Besides the challenges of running a large and complex technical system such as a large-scale RFB (e.g. pumping, heat management, etc.), the choice of the electroactive material is pivotal. Obviously, it should have a high energy and power density. However, to ensure competitive and sustainable energy storage, the material also needs to be widely available, low cost, environmentally safe, and stable over many cycles of charging and discharging.

So far, the materials in use fail us in at least one of these criteria, so the search for new compounds is underway. Organic chemicals represent a huge search space, and given the existence of demonstrators and/or natural redox compounds, we can be confident that plenty of suitable materials exist.

The project SONAR aims to promote the search for new materials by providing a range of computational tools and techniques needed to investigate every aspect of a novel RFB system virtually, i.e. before it enters the stage of costly lab experiments.

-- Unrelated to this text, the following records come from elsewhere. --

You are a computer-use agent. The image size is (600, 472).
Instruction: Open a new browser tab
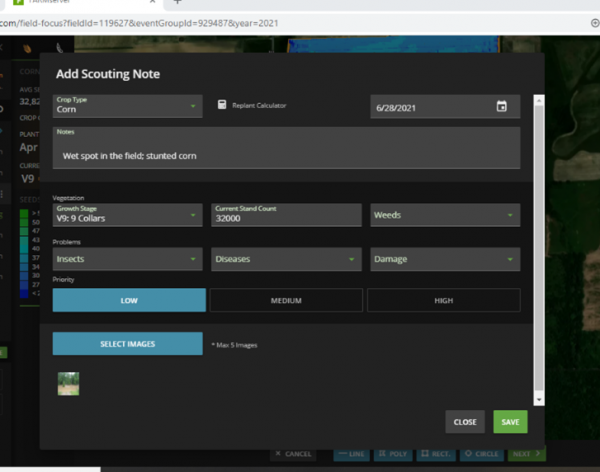click(176, 3)
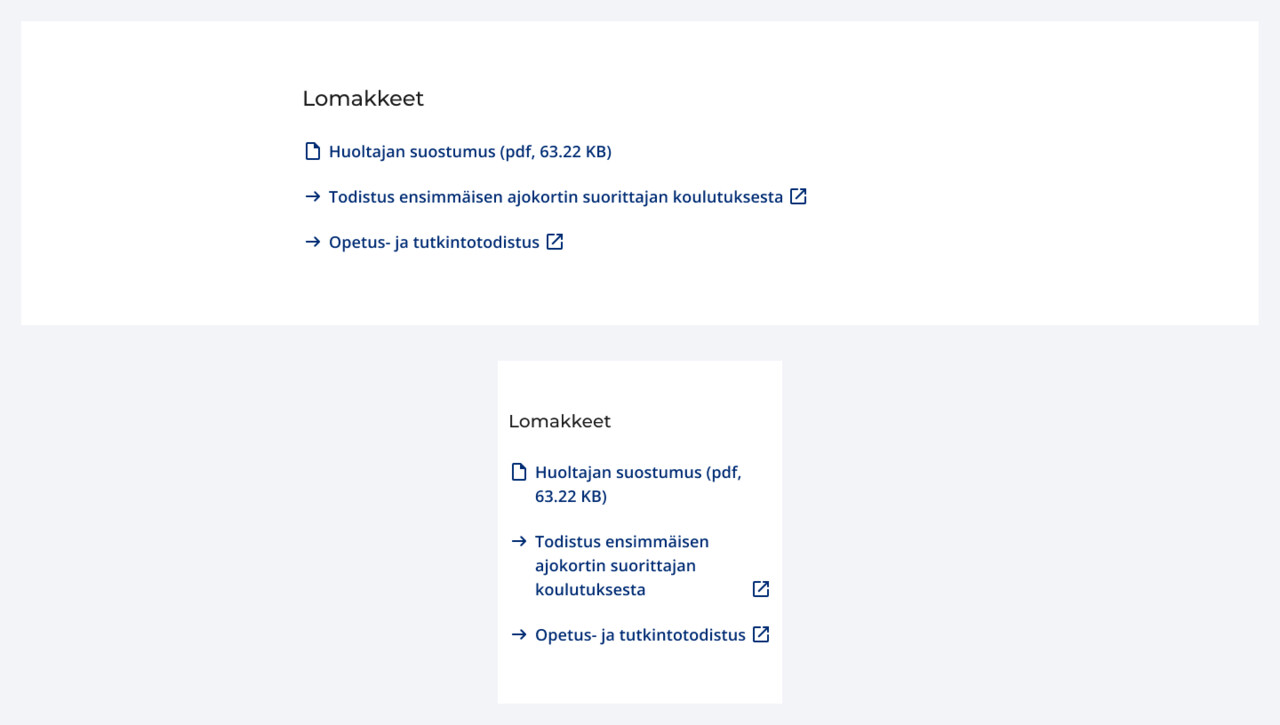Click the Lomakkeet heading in the narrow card
The width and height of the screenshot is (1280, 725).
tap(560, 420)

Quantum mechanical calculations give us the theoretical gain in energy for a given redox-reaction, but in practice, we experience losses that reduce the benefit. These are due to additional effects, which we can capture by extending the simulation’s scope step by step, starting from the redox compound and then including the other components of a RFB such as the solvent, processes at the electrode and the membrane. We proceed even further up to the flow field, the organization of the stack and the integration of the RFB within a local micro grid. The final goal is to enable high-volume preselection of potential new organic active materials for redox flow batteries.

With this newsletter we report on the most important results achieved so far in the areas of high-volume preselection, atomistic and meso-scale modelling, and cell-level modelling and simulation.

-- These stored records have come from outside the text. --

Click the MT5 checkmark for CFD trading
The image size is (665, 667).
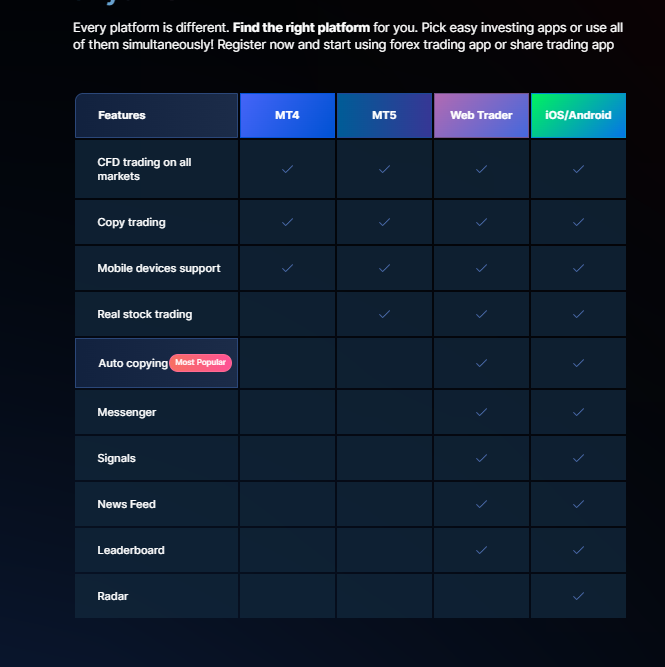(384, 169)
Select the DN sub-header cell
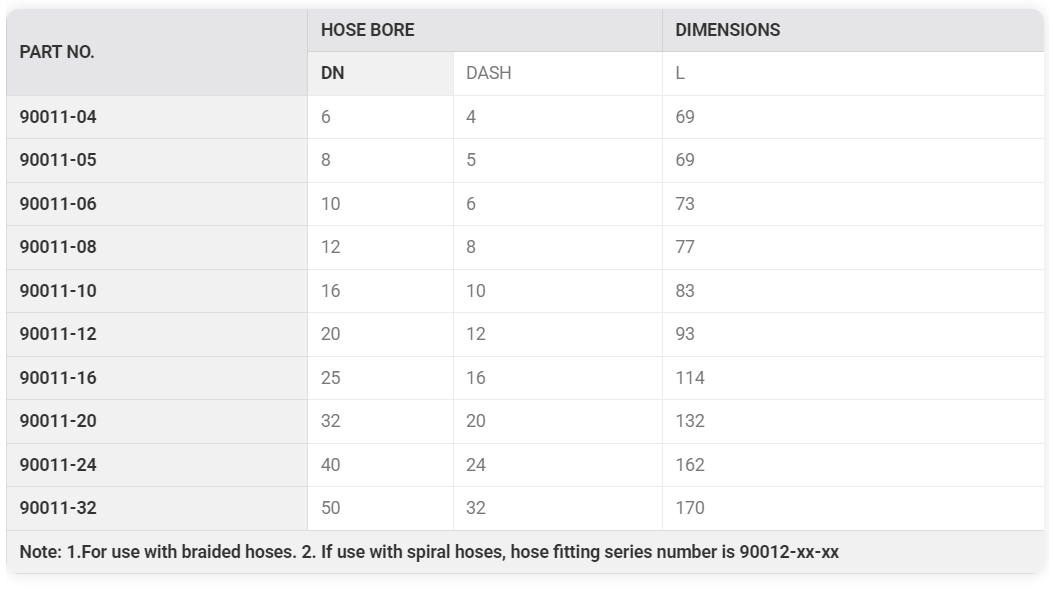The height and width of the screenshot is (591, 1053). [380, 73]

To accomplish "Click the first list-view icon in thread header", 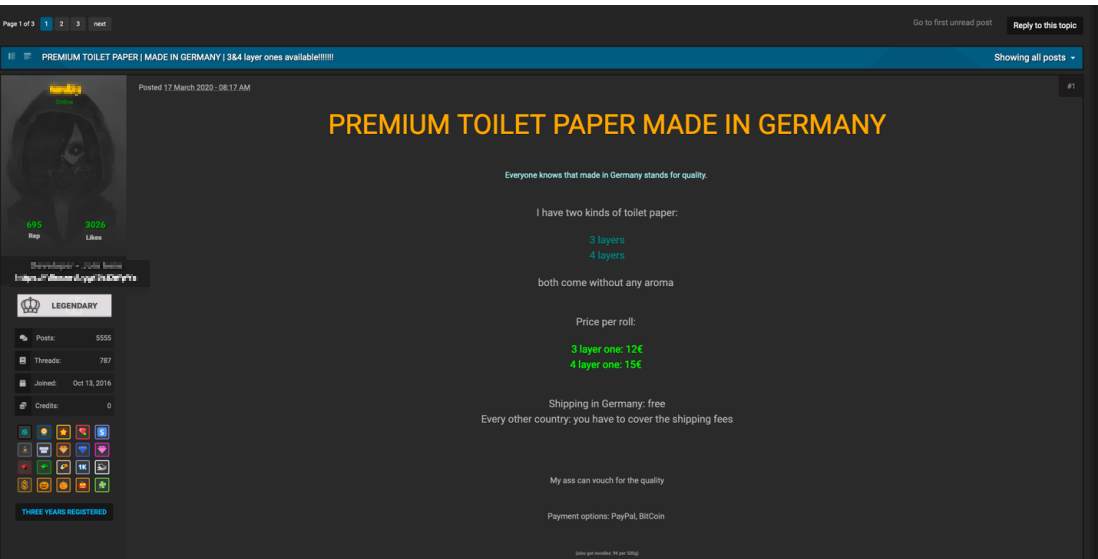I will pos(12,57).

Framework for high-volume pre-selection of active materials for redox flow batteries

Astrid Maaß, Fraunhofer SCAI, Germany

In this area of work, our purpose is two-fold:

  1. provide a tool chain for a quick selection of promising RFB-systems
  2. supply missing parameters for the simulations

After one year of work on SONAR, we have come up with the first stages of a high throughput screening workflow that, finally, should point the lab chemists toward the most promising candidates.

The image below outlines the steps to achieve the key parameters – based on the user’s choice of the general operation conditions (such as the preferred solvent or electrode and membrane materials). For the time being, we are using defaults, but later versions may allow for some flexibility here.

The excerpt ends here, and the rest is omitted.